Pour le retour d’un cinéma indépendant à Lille
Ça n’a échappé à personne, on fait beaucoup de parallèle en ce moment en France avec les années 30 ; ça m’a donné envie de vous faire entendre des propos qui restent d’une étonnante actualité. En 1931, Germaine Dulac, une des rares femmes cinéastes au début du siècle dernier, disait du cinéma qu’il « nous jette hors de notre cadre, hors de notre milieu, hors de nos pensées familières, hors de nos connaissances acquises, dans des mondes ignorés… Il est un œil puissant, qui s’ajoute au nôtre, beaucoup trop limité« .

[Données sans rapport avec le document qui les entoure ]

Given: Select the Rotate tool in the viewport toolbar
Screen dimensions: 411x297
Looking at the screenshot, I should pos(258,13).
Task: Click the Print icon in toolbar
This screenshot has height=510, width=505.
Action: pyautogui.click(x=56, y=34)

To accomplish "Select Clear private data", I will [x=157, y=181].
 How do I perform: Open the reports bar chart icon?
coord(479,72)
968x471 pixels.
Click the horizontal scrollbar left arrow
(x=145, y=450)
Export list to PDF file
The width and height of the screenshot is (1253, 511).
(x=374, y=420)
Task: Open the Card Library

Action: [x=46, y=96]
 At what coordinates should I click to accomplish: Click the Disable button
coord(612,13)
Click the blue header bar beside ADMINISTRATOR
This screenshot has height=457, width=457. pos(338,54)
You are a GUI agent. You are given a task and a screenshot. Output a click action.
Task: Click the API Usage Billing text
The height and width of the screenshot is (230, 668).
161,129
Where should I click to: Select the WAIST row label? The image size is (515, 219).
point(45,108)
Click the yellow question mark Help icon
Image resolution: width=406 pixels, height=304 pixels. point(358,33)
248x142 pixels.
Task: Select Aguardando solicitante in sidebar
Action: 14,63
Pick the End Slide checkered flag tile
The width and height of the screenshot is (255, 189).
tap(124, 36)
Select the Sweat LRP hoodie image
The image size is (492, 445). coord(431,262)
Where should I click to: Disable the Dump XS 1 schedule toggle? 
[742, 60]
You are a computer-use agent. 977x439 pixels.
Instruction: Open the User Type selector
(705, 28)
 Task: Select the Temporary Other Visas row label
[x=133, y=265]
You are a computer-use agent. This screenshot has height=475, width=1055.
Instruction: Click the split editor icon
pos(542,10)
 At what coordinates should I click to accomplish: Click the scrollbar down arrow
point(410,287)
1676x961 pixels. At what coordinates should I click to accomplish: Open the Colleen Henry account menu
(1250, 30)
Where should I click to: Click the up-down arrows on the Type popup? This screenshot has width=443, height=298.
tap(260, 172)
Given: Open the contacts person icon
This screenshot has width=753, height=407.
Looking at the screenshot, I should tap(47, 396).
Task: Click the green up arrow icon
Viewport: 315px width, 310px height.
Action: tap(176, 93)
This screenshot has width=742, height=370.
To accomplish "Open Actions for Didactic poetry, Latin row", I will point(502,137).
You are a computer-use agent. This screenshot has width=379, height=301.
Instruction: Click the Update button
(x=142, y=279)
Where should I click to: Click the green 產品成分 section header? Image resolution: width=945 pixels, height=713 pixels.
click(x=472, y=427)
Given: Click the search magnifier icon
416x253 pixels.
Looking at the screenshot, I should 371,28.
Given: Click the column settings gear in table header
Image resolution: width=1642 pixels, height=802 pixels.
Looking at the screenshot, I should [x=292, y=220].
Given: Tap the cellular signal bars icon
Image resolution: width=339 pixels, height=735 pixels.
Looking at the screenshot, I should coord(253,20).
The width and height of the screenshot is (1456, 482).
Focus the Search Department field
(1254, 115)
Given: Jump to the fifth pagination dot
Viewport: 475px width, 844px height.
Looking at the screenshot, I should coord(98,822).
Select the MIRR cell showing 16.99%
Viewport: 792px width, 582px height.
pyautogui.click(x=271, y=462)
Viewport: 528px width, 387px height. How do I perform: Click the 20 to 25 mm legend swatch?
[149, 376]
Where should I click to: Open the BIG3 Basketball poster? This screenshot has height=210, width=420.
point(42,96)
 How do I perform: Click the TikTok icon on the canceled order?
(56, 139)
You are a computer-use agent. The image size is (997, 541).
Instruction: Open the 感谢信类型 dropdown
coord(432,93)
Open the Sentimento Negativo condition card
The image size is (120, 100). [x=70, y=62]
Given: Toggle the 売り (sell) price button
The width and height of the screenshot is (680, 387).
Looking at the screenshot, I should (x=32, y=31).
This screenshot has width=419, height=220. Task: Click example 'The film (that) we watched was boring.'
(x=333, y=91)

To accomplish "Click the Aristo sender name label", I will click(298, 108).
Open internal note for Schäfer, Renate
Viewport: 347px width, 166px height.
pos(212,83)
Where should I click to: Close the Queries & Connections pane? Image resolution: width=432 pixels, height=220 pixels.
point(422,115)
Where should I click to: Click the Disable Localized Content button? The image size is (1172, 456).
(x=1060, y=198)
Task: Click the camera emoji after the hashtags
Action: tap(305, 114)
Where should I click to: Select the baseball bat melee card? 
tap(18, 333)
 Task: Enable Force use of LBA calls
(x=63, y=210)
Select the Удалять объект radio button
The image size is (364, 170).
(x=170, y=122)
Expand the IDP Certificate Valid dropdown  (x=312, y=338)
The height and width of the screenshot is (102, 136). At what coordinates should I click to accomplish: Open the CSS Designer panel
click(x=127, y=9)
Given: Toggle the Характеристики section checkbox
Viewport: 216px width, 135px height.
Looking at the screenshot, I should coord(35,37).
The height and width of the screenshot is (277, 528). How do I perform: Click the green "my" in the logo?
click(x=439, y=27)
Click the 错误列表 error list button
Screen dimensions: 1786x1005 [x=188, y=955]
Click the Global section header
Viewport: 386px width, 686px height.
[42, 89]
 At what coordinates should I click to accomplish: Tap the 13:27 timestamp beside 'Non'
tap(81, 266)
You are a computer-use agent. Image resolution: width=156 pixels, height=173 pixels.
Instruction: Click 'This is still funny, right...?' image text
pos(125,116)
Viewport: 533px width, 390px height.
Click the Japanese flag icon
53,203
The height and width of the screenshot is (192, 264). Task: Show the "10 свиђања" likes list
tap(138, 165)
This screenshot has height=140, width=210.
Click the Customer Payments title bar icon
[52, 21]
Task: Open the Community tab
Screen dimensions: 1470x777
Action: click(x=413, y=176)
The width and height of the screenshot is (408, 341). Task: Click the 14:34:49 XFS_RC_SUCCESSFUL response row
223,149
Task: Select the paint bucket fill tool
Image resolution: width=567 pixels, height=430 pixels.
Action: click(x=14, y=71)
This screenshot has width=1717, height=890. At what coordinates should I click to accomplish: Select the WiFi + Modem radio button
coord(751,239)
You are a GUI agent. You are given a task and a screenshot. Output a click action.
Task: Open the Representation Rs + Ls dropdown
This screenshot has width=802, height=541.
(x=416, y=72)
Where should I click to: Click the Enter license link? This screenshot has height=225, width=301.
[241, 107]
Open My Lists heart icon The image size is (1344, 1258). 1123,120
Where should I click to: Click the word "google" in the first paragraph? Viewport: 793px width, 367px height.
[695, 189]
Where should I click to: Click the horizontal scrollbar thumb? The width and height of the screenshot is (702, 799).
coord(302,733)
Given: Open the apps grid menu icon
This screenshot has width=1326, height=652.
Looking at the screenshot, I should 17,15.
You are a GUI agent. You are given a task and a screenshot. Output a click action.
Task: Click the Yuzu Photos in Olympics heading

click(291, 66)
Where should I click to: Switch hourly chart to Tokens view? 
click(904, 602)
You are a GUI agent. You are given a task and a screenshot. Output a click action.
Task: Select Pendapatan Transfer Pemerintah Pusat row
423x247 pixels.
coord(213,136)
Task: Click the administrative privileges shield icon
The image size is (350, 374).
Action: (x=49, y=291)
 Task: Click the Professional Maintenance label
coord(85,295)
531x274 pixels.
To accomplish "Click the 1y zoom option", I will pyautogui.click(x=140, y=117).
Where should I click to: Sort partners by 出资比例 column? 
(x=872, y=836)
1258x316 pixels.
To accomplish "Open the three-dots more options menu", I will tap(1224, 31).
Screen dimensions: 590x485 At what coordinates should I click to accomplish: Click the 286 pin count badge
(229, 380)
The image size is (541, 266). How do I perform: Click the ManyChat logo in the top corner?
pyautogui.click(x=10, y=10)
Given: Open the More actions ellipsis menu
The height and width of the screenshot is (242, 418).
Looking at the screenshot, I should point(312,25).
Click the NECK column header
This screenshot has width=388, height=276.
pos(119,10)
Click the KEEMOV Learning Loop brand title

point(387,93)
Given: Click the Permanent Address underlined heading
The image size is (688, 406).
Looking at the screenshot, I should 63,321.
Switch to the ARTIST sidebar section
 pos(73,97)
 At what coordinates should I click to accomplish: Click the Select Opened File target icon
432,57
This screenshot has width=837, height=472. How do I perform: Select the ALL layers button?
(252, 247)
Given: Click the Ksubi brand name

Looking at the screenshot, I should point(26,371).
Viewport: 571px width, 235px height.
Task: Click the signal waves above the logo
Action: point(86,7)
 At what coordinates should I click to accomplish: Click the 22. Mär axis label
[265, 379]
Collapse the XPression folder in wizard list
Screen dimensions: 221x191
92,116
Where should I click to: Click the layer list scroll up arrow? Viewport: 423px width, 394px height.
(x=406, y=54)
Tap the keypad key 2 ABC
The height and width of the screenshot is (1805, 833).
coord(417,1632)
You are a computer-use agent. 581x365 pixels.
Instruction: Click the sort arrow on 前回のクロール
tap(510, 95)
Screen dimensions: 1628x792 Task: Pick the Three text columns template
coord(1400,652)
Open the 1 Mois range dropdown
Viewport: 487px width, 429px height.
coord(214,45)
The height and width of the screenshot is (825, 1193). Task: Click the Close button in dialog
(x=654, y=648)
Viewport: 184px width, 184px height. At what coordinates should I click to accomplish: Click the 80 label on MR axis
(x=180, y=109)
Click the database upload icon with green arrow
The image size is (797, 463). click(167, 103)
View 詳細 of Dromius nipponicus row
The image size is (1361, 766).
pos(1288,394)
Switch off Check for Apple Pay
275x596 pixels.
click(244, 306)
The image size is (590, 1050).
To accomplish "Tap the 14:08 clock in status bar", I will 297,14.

En cette période nauséabonde de fermeture des frontières mentales et géographiques, ça fait du bien à entendre. Et cela s’ajoute aux deux bonnes raisons de parler de nouveau cinéma en conseil municipal.
Première raison : nous l’avons appris par un arrêté municipal daté du 19 avril 2024 : le générique de fin a sonné pour le projet Pathé à Lille Sud, avant que soit posée la première pierre. C’est une bonne chose que ce feuilleton se termine. Nous ne pleurons pas la fin d’un projet à deux pas de Lillenium qui nous semblait inutile et dépassé, on l’a déjà dit. Ce projet qu’il se réalise ou pas ne change rien à l’anomalie lilloise qui demeure : celle d’une très faible offre de diffusion des films art et essai indépendants, de films de patrimoine, d’actions d’éducation à l’image et aux médias. Tout cela notamment parce que nous n’avons plus de cinéma art et essai indépendant qui puisse montrer les films qui sortent.
Seconde raison : le conseil municipal de juin est aussi l’occasion d’observer les comptes. Or, force est de constater que de 2021 à 2024, la part des subventions aux opérateurs culturels dédiée au secteur du cinéma et de l’audiovisuel est faible, avec constance. En effet, cette enveloppe oscille à peine autour de 130.000€ annuels, sur un total de 10.300.000€ apportés à l’ensemble des opérateurs culturels, soit 1,26%, et même ?? du budget culture de la ville, puisque nombre d’équipement culturels sont gérés directement par la ville. C’est faible, beaucoup trop faible au regard des enjeux liés aux images.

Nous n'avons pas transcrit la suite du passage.